> WHAT YOU NEED TO DO: Match the string "agent" against each line below, and copy every line that matches.

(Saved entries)
===
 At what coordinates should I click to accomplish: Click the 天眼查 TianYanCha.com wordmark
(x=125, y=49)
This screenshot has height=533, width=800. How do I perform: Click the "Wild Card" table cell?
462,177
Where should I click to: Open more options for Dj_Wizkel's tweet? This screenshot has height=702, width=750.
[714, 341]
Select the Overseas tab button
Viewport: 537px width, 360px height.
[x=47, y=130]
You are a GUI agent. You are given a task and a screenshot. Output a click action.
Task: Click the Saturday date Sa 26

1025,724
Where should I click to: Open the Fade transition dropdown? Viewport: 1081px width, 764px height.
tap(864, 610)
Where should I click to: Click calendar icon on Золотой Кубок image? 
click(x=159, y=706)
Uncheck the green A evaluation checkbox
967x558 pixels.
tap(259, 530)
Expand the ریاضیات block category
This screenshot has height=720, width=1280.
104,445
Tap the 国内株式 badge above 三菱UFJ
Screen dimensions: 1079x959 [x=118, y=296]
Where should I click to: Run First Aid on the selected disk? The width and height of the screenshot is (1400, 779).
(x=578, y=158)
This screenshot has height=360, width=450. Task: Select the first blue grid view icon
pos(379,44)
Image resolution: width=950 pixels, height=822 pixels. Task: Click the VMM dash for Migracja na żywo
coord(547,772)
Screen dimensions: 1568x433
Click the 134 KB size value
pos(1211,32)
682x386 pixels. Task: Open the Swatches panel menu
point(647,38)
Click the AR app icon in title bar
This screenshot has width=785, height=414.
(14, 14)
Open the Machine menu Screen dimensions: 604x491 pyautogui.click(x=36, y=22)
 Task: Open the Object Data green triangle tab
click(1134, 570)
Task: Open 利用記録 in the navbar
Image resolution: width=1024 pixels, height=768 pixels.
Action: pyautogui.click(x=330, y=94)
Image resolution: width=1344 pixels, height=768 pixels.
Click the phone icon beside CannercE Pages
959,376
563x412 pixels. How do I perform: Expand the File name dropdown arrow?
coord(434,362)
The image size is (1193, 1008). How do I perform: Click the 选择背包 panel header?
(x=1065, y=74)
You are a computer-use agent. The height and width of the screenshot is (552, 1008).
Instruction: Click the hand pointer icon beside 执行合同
===
> SOLVED PROBLEM:
You are a GUI agent. You are given a task and a screenshot. Output a click action.
You are a computer-use agent. The height and width of the screenshot is (552, 1008).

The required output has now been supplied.